Avaliação do potencial antitumoral, antioxidante e antimicrobiano do óleo essencial de Juniperus communis L. (Zimbro)

Abstract

Essential oils (OEs) in addition to having several pharmacological activities, are made up of volatile components, which, through inhalation, can be delivered directly to the tissues of the respiratory tract. This property makes it interesting to investigate the effects of its vapor phase by comparing them with the liquid phase in the treatment of diseases using this route. The objective of this work was to evaluate the antitumor, antioxidant and antimicrobial potential of the EO of Juniperus communis L. (juniper) in its liquid (LP) and vapor (VP) phases. As an experimental strategy, NCI-H292 cells from lung carcinoma and MRC-5 cells from lung fibroblasts (control) were used in assays to assess their antitumor potential. Treatments with EO were carried out for a period of 24 hours with FL (5-2000 μg/mL/well) and with VP (25-16000 μg/mL/well).

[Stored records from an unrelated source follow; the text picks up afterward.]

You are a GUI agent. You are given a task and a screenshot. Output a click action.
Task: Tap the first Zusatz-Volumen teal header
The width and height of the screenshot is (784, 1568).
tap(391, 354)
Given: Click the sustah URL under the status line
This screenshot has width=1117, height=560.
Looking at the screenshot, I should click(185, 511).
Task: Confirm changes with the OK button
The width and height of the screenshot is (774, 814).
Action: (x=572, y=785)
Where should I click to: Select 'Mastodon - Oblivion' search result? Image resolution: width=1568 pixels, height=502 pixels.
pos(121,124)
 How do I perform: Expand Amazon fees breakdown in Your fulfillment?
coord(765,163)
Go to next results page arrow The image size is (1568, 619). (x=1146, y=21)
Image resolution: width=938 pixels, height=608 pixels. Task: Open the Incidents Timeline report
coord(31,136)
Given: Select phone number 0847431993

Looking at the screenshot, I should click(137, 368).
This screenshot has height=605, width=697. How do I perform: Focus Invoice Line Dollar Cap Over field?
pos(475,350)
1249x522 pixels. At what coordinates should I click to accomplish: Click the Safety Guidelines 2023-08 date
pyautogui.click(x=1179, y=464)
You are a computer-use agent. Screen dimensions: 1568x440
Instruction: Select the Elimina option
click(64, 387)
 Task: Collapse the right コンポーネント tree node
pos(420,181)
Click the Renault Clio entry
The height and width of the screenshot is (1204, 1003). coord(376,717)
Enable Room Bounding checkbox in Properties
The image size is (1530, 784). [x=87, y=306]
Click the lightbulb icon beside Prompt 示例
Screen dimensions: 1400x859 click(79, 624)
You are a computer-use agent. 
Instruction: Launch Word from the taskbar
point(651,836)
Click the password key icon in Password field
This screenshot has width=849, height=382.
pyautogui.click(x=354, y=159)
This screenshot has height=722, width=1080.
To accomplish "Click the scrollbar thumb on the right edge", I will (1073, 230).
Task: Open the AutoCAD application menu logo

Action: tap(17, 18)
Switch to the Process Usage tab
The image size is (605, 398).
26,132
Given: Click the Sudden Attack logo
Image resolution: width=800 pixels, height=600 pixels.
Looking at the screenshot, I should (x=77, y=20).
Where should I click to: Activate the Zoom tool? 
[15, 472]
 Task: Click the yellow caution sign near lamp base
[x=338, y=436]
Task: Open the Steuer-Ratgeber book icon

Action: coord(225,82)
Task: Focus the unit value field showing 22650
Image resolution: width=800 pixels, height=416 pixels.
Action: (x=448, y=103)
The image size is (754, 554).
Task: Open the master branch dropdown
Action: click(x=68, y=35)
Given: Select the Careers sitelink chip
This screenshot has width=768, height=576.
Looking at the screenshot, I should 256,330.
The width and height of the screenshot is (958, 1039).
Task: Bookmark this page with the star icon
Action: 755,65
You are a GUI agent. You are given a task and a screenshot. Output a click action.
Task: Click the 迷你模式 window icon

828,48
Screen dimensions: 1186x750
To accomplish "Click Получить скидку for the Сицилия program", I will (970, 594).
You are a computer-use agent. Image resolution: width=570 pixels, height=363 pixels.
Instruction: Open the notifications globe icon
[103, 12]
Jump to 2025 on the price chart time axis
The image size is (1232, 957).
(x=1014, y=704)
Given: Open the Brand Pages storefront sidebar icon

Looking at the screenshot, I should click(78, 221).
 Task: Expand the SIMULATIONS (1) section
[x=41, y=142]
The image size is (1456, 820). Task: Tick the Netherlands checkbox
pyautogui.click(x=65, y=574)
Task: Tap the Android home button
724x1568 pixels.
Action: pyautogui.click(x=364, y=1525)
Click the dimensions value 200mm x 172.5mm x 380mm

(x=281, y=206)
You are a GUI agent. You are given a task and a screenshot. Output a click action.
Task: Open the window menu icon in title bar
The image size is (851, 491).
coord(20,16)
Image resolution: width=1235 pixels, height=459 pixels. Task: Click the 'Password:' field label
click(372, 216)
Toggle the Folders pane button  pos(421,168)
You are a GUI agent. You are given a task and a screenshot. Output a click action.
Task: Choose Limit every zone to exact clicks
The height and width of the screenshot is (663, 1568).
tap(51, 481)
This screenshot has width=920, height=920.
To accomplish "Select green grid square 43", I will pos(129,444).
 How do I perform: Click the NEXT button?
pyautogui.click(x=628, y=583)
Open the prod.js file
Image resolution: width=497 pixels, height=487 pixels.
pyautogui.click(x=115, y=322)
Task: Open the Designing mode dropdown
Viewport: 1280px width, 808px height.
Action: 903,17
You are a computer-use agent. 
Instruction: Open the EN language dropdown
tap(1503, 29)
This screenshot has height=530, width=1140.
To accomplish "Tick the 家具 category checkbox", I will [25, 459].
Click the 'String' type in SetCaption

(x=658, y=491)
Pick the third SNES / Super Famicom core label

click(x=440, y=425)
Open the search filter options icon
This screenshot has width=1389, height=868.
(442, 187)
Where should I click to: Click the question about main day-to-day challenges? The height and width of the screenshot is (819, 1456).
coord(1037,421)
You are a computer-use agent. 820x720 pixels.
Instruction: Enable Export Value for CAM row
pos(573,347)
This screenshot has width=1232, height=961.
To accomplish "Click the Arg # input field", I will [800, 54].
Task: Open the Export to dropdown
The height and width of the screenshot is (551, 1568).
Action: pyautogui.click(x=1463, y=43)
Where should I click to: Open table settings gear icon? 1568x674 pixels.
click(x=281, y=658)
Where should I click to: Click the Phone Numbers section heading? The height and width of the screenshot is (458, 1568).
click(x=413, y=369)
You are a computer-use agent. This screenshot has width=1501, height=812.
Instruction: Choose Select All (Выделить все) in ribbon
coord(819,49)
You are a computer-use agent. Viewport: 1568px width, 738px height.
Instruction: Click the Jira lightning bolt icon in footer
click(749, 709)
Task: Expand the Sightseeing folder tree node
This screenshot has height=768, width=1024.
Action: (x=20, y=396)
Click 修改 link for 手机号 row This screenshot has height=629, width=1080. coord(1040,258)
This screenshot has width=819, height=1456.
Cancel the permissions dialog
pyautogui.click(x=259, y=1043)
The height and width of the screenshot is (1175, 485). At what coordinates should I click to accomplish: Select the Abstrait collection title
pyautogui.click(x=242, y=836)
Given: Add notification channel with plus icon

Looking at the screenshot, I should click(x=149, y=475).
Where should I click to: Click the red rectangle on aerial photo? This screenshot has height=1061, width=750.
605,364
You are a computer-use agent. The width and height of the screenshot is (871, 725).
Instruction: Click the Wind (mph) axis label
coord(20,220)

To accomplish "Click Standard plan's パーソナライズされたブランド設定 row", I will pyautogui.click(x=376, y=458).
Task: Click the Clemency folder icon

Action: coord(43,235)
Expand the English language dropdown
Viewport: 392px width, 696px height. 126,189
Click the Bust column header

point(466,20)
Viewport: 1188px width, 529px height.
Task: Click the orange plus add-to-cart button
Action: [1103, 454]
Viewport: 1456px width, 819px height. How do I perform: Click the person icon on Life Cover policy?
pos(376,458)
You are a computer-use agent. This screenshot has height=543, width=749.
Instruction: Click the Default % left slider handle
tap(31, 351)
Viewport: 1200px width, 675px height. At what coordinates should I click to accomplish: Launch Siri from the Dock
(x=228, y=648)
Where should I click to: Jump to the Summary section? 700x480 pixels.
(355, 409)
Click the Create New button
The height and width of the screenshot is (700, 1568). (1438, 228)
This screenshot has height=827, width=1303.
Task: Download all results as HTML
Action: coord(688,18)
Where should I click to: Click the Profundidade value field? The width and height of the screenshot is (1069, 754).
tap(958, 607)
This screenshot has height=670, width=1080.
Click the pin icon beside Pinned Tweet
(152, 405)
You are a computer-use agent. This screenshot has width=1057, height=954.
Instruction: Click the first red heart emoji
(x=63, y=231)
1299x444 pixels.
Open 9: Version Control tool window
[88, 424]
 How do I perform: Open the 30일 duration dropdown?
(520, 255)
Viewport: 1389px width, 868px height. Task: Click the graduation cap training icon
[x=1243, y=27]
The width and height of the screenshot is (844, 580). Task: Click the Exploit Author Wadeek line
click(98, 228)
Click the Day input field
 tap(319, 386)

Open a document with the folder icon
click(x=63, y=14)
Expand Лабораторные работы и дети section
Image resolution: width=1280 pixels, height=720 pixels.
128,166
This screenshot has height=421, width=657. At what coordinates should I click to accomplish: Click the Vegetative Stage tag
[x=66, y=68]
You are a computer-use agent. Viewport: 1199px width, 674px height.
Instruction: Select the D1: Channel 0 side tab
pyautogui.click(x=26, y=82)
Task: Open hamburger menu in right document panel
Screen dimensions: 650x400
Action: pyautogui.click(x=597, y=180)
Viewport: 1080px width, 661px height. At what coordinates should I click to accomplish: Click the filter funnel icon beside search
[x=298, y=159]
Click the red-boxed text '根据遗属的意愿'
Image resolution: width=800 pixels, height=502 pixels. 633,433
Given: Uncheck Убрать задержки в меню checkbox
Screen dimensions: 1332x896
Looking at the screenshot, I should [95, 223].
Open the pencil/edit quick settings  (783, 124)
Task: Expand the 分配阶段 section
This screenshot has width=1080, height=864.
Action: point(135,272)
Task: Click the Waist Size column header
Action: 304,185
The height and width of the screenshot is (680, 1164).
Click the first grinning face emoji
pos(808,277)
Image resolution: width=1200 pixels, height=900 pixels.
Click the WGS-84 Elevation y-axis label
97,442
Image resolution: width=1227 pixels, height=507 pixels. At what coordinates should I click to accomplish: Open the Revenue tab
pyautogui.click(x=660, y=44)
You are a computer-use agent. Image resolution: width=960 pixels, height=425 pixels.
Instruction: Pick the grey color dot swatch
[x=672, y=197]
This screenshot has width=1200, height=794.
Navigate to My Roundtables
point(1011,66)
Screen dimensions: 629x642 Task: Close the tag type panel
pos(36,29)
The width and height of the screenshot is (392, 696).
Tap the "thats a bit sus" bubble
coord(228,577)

Cell viability was determined by (3-(4,5-dimethylthiazol-2-yl)-2,5-diphenyl-2H- tetrazolium bromide) (MTT) reduction assays and protein staining with sulforhodamine

B (SRB), from which IC50 values and selectivity index (SI) were calculated, in addition the Scratch assay was performed to assess cell proliferation. Both phases of the EO reduced the viability of the tumor lineage in a dose-dependent manner. In the MTT and SRB assays, the respective IS values of 4.43 and 5.32 μg/mL were obtained for LP and >20 and 7.01 μg/mL for VP. The Scratch assay showed a reduction in cell proliferation by 66% and 35.7% for LP and VP respectively. For the reactive oxygen species (ROS) detection tests, the compound DCFH-DA was used in order to evaluate the antioxidant potential of the EO. This assay, when using non-cytotoxic concentrations, indicated that EO, in both phases, increased the basal production of intracellular ROS of the J774 macrophage lineage. However, in the presence of hydrogen peroxide, EO reduced EROS production. The evaluation of the antimicrobial activity of the LP of the EO was carried out against the strains of S. aureus, K. pneumoniae, and C. albicans 10231 and 14053, submitted to macrodilution assays in broth at concentrations of 31.25-4000 μg/mL. For VP, microatmosphere tests were performed using the MIC50 values obtained from the previous test. In the macrodilution assays, the MIC50 values obtained were 1000, 1000, 250 and 500 μg/mL for S. aureus, K. pneumoniae, C. albicans 10231 and C. albicans 14053, respectively, and the MIC90 values were obtained only with the fungal strains. In the microatmosphere assays for VP, only the two strains of C. albicans demonstrated the formation of zone/halo of growth inhibition, with a diameter between 3.5mm and 3.8mm. From the pre-selection of ATCC strains with greater sensitivity, clinical oral strains of C. albicans were tested to compare the effect of EO. In only one of these strains (34C) there was a reduction in viability with a strong effect of juniper EO on LP (MIC50 of 250 μg/mL) and an inhibition zone of 4.7 mm on VP. In conclusion, the results obtained indicate that both phases of the juniper EO have antitumor and antioxidant effects (in stimulated cells), both being more expressive in LP. LP and VP also have antimicrobial effects, however, respectively, moderate and low. Considering the therapeutic potential of the EO revealed in this study and the possibility of using the alternative route of administration of the vapor phase, the inhalation, it becomes important to investigate the possible mechanisms of action of this EO.